Greg directs CDT’s initiatives that respond to the 2013 disclosures about NSA surveillance and was engaged in CDT’s successful efforts to promote the USA FREEDOM Act of 2015, the bill that ended bulk collection of telephone call records under the PATRIOT Act. Nojeim also spearheaded CDT’s initiative to promote judicial supervision of surveillance conducted under 2008 amendments to the Foreign Intelligence Surveillance Act.

He is the lead strategist for CDT’s cybersecurity work, testifying in both the House and Senate on the impact of cybersecurity proposals on privacy, civil liberties, and technology innovation. Greg authored “Cybersecurity and Freedom on the Internet” published in the Journal of National Security Law and Policy. He is also deeply involved in a multi-year, broad-based project to update the Electronic Communications Privacy Act to account for new technologies, and is the President of Digital 4th, a coalition formed around ECPA reform.
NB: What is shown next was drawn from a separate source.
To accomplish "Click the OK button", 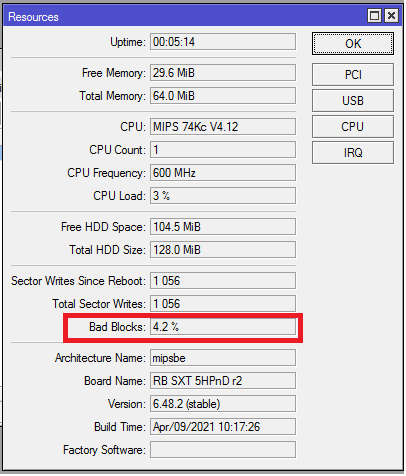I will pos(353,43).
Greg sits on the Board of Directors of the Global Network Initiative, a multi-stakeholder group of companies, human rights and press freedom organizations, academics and investors who collaborate to advance freedom of expression and privacy in the ICT sector. He is a member of the Data Privacy and Integrity Advisory Committee which advises the Department of Homeland Security on privacy matters. As Co-Chair of the Coordinating Committee on National Security and Civil Liberties of the American Bar Association’s Section on Individual Rights and Responsibilities, he was one of the lead drafters of the ABA’s 2007 policy on the state secrets privilege.

Prior to joining CDT in 2007, Greg was the Associate Director and Chief Legislative Counsel of the ACLU’s Washington Legislative Office. At the ACLU, he analyzed the civil liberties implications of terrorism, national security, immigration, and informational privacy legislation. Greg also served for four years the Director of Legal Services of the American-Arab Anti-Discrimination Committee, and conducted much of ADC’s work on immigration, civil rights, and human rights. He was an attorney with the Washington, D.C. law firm of Kirkpatrick & Lockhart (now K&L Gates) where he specialized in mergers and acquisitions, securities law, and international trade.

Greg graduated from the University of Rochester in 1981 with a B.A. in Political Science. He received his J.D. from the University of Virginia in 1985 and sat on the Editorial Board of the Virginia Journal of International Law.